### EXERCISE
The lines to copy are those in the listing below that contain the word "screenshot".

### INPUT DATA
——

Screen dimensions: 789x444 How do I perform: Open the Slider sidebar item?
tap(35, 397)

——

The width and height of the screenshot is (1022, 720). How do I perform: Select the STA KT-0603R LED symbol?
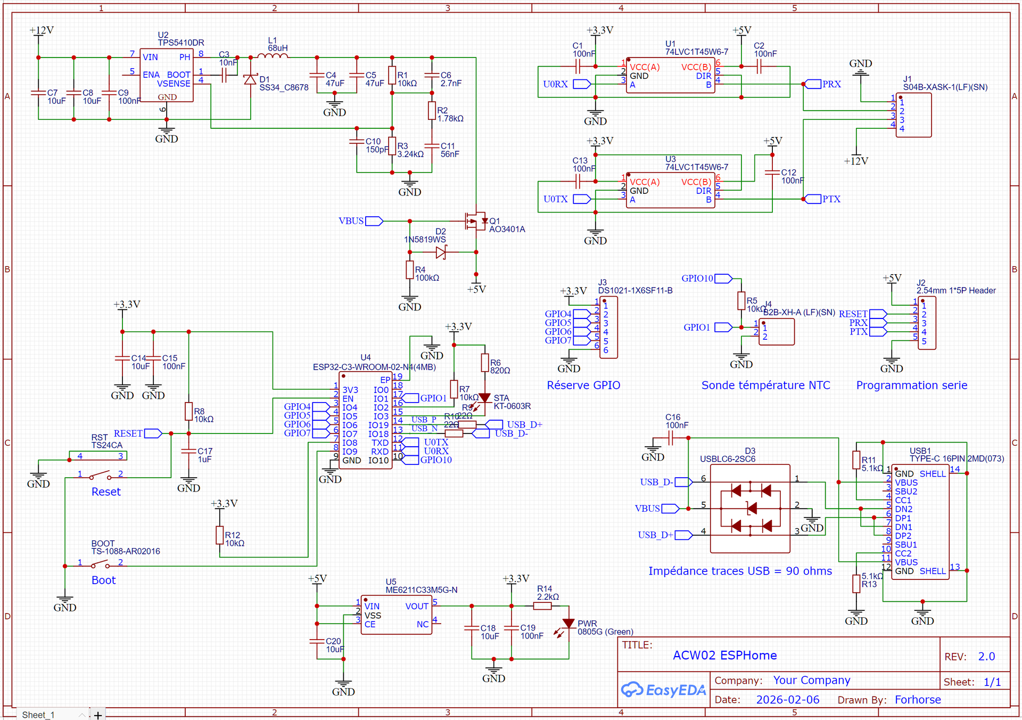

——

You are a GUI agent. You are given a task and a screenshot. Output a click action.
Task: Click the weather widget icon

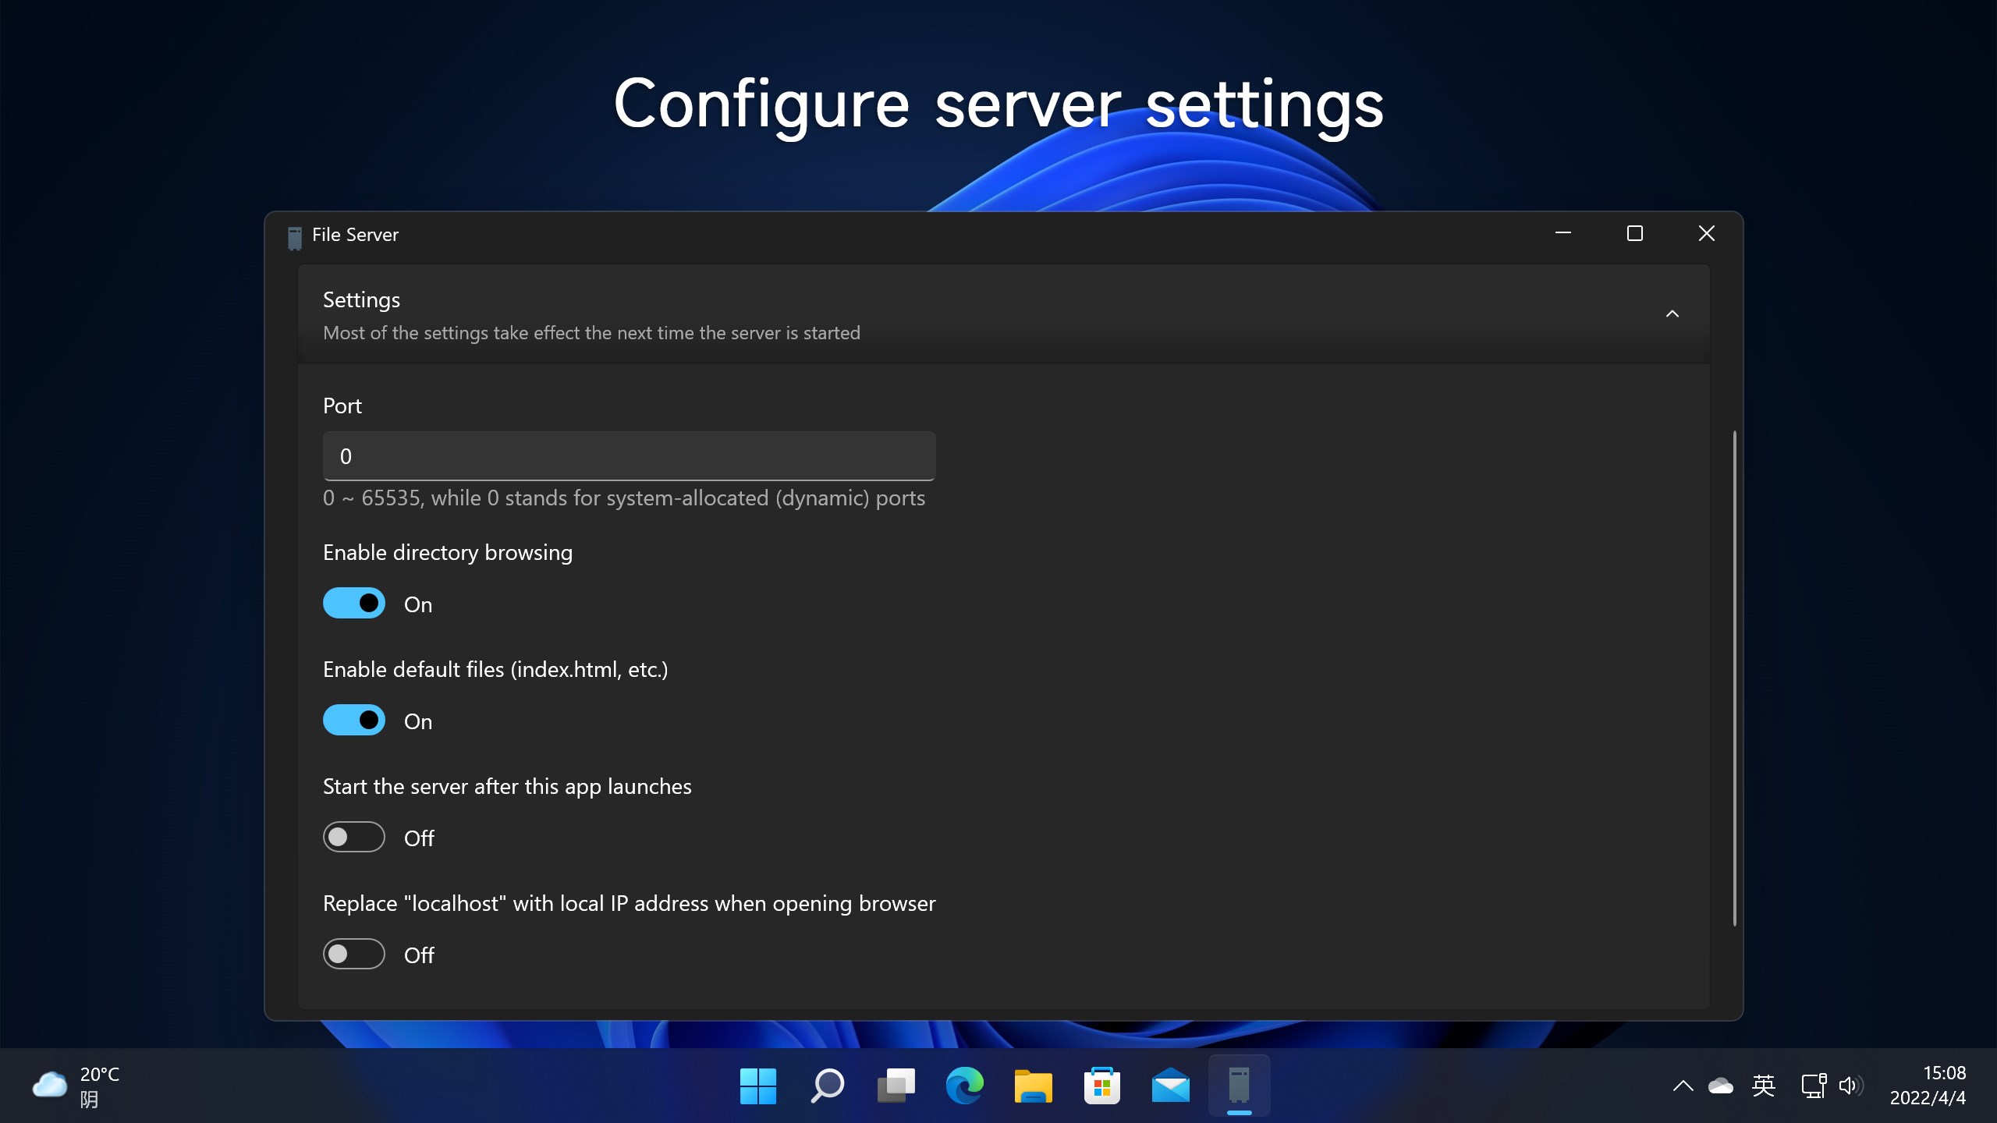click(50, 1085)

——

### ANSWER TO THE EXERCISE
The width and height of the screenshot is (1022, 720). How do I perform: Select the STA KT-0603R LED symbol?
You are a GUI agent. You are given a task and a screenshot. Output a click action.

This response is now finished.